**Document extract**
Throughout all these studies, there is a clear overlap between the factors that affect customer satisfaction. All metrics across the studied transit agencies similarly illustrate differing levels of positive and negative customer sentiments. However, the magnitude of sentiments depends on the type and quality of transportation services available in a specific city, neighborhood or region, as well as other existing infrastructure, and transportation systems associated with the region. An entire study on safety showed that perceptions of safety within one’s own home or neighborhood affected their perception of safety when riding a public mode of transit. Opinions on what mode of transit was useful as well as expectations of customer service also changed depending on the transit agency involved.

3. Methodology

Before analysis could be planned and executed, the necessary data needed to be prepared so that the analysis could be engineered around the format of the harvested datasets. First, an application programming interface (API) for Twitter was used to collect a series of tweets, using keywords and tags associated with transit (train, delay, and #MTA, #subway, etc.). The authors used the API for Twitter to collect tweets from June 2015 to May 2016. This collected dataset was purchased from Twitter Inc. The data file obtained from the API contains extensive information on individual user tweets geocoded for the New York Metropolitan area, including exact time, date, location, username and the text body of the tweet. These individual specifications for each tweet allow for a variety of possible methods of analysis, as well as easy customization of what can be used and excluded. Second, the MTA performance data were extracted from a New York State government database containing information on measured metrics, including the type of metric, how many times a metric is reported in a month, the magnitude of the metric and the subsidiary agency of the MTA for which the metric applies.
To arrange Twitter data into a more manageable format, tidy text tools and analyses within R Studio were used to extrapolate each tweet as a separate entity, with further extrapolation of each word from each tweet as a separate entity, and then lastly stemming each word to its base. Each of these stemmed words are summed across the entire dataset; thus, the term frequency can be studied. For example, three tweets that use the words “delay”, “delays” and “delayed”, respectively, will yield the word “delay” when stemmed. Therefore, the three tweets will yield a term frequency of three for the word “delay”. This narrows down the results closer to one specific metric and makes analysis easier to digest. A “stop_words” function allows for further removal of unnecessary and non-words, such as “the” or “http”, and other similar terms. Additional keywords pertaining to news sources and Twitter pages unrelated to customer experience were also removed. Assigning months to the data and grouping them will allow for a direct comparison with the MTA performance indicator data.

**Entries supplied**
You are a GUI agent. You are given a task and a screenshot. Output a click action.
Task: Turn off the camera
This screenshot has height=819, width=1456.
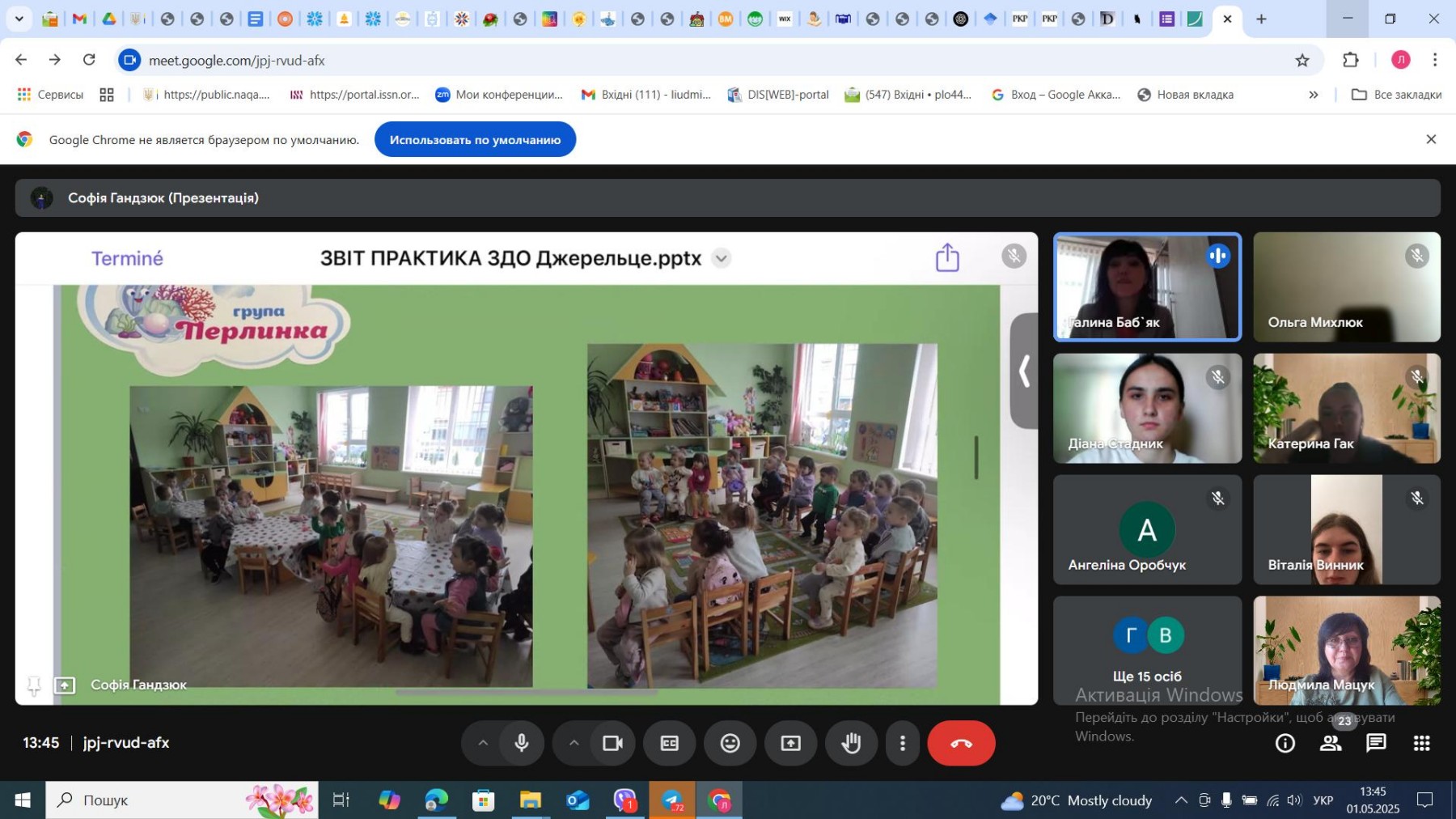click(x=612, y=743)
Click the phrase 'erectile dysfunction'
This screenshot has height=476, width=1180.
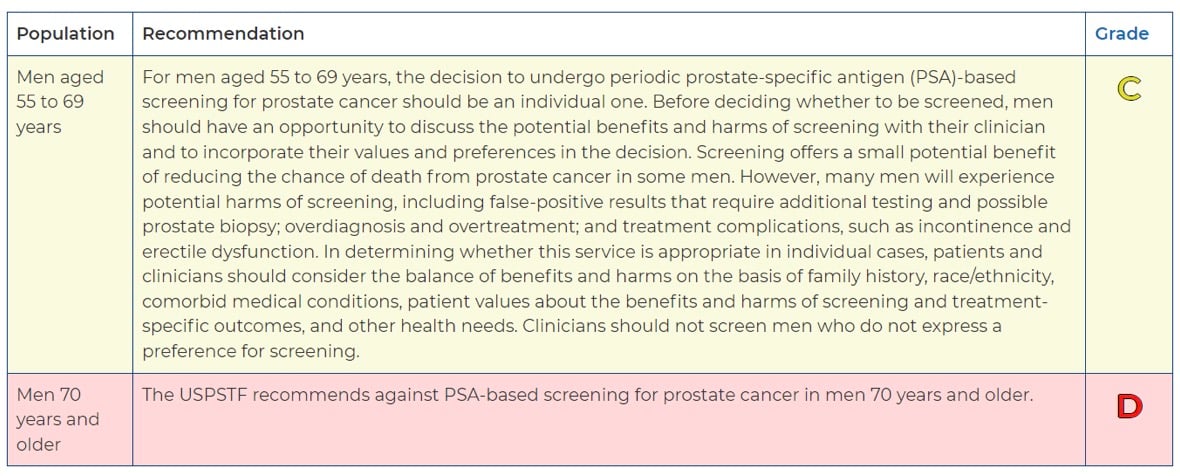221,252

**What needs to be done**
Please give the period over which the transit study excerpt says tweets were collected. The rows have no connection to the transit study excerpt.

**Result**
From June 2015 to May 2016.